Food for the Soul – Georgia O’Keeffe: Women & Art Series 12

Georgia O’Keeffe. Pelvis with the distance, 1943. Oil on canvas. Indianapolis Museum of Art, Newfields, IN. © Indianapolis Museum of Art/Gift of Anne Marmon Greenleaf in memory of Caroline M. Fesler. Photo: Bridgeman Images © Georgia O’Keeffe Museum/Adagp, Paris, 2021, courtesy of Centre Pompidou

I’ll paint what I see – what the flower is to me but I’ll paint it big and they will be surprised into taking the time to look at it – I will make even busy New Yorkers take time to see what I see of flowers.” ~ Georgia O’Keeffe

Photo of Georgia O’Keeffe by Alfred Stieglitz (1918). Metropolitan Museum of Art, New York, donated by MET to Wiki. Photo: Wikimedia Commons

By Nina Heyn – Your Culture Scout

Georgia O’Keeffe painted flowers for a dozen years in the 1920s and early 1930s. Before that, she painted abstract watercolors, New York skyscrapers, and views of Lake George in upstate New York. After her flower period, she painted the black and red hills of New Mexico, sun-bleached cattle skulls, and the sunset skies of the western United States. But the public will always associate her with those enormous lilacs, irises, and calla lilies.

Dataset excerpt:
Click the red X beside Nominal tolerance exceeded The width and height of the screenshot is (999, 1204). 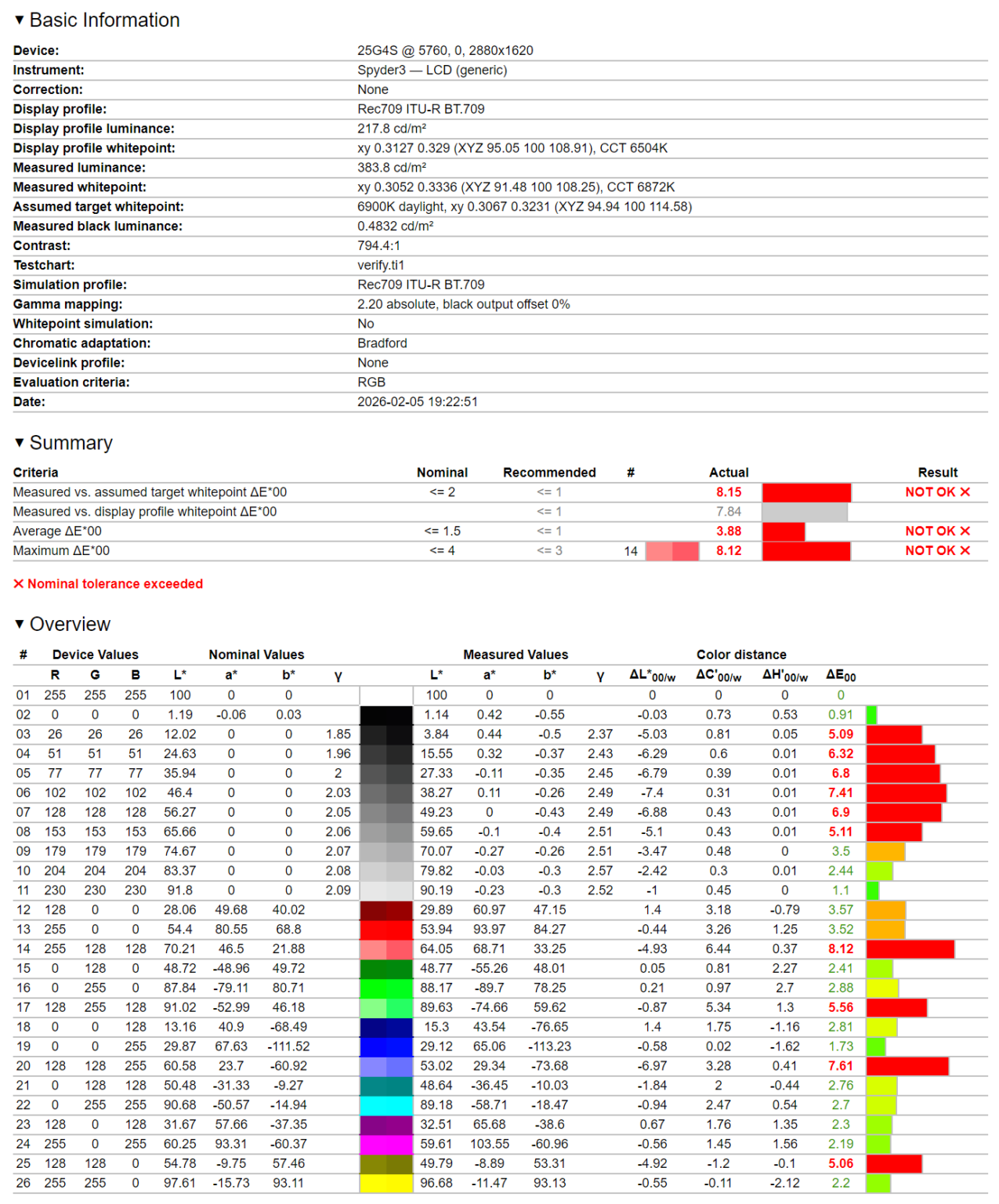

Task requirements:
1. According to the article on Georgia O'Keeffe, how long did she paint flowers?
2. Resume the article on Georgia O'Keeffe after its last sentence.

Replies:
1. For a dozen years, in the 1920s and early 1930s.

2.
Georgia O’Keeffe. Oriental Poppies, 1927. Oil on canvas. Collection of the Frederick R. Weisman Art Museum at the University of Minnesota, Minneapolis. Museum Purchase (1937.1). Photo: Weisman Art Museum at the University of Minnesota, Minneapolis © Georgia O’Keeffe Museum/Adagp, Paris, 2021, courtesy of Centre Pompidou

Unlike most artists, O’Keeffe did not really have much of a struggling artist phase. Already in 1910, the 20-something Georgia was part of the modernist movement in American art, and by 1920 she was a celebrity artist. Her 1916 meeting with New York gallerist and photographer Alfred Stieglitz changed her life and helped to place her in the center of the city’s art scene. He accepted her early works for a show in his prestigious gallery (where he exhibited Braque, Matisse, and other masters of modernism), and soon she became his muse (he took over 300 portrait photographs of her), his principal gallery artist, his lover, and eventually his wife in 1924. They stayed together until his death in 1946, living the life of celebrated bicoastal artists (winters in New York, summers first at Lake George and then in New Mexico) working at the forefront of American art.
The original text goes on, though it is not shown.